David Russell (david.russell@optionmonster.com)

Flotek Industries is a highly volatile stock, and traders are using options to manage exposure.

Our screening programs detected the sale of 1,200 September 17.50 calls for $0.85 and the purchase of an equal number of June 15 calls for $1.50. Volume was below open interest in the 15s, indicating that an existing short position was closed and rolled to the higher strike.

The investor probably has a covered-call trade in the energy-fracking company. The trader would have been forced to sell FTK for $15, so he or she adjusted the strategy to give the stock more room to run.
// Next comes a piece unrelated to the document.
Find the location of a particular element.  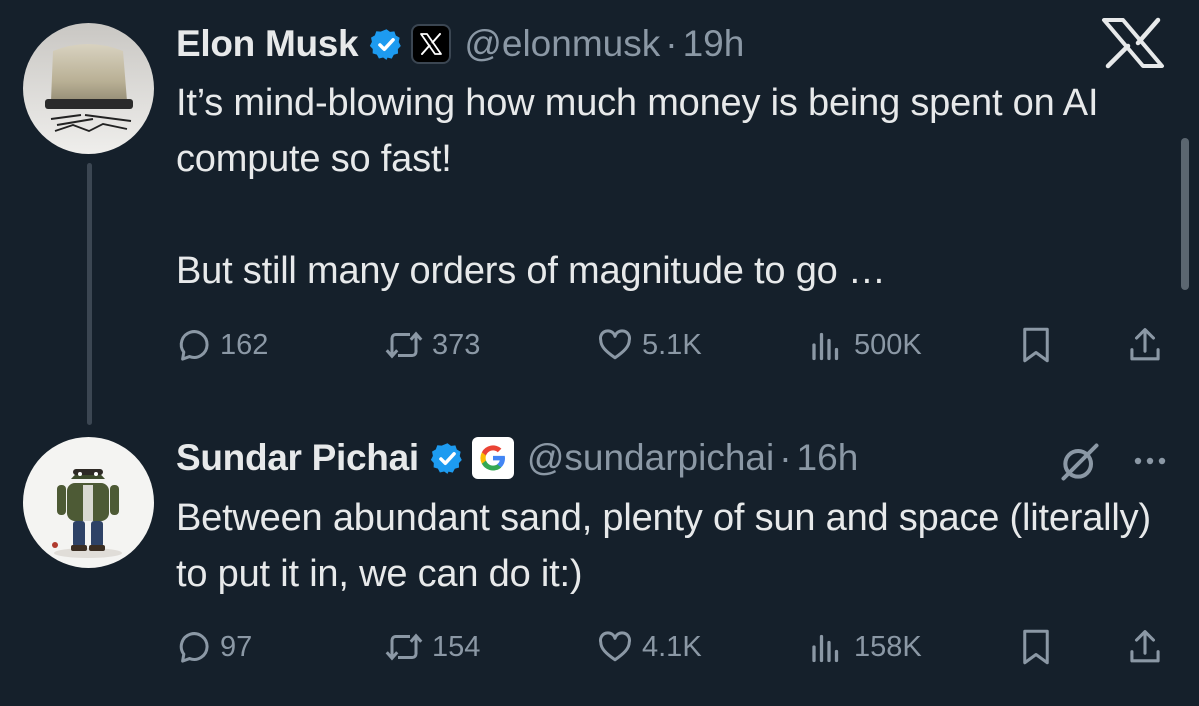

The adjustment cost an incremental $0.65 but gives the investor a chance to make an additional $2.50 on the shares.

Covered calls also make sense in FTK because its implied volatility is about 47 percent, compared with its 33 percent historical volatility . Selling the contracts lets the investor convert that into income while reducing the pain if shares fall. (See our Education section)

The shares surged 8.47 percent to $15.63 yesterday and has returned to its highest level since the market was crashing in September 2008. The rally followed a strong earnings report, with profit margins improving and the company's products gaining market share.

optionMONSTER's proprietary researchLAB tool shows capital flowing into fracking stocks in recent weeks as natural-gas prices rise and attention focuses on domestic energy production. Other companies such as C&J Energy Services and Heckmann have also been gaining momentum.

Total option volume in FTK was 15 times greater than average in yesterday's session.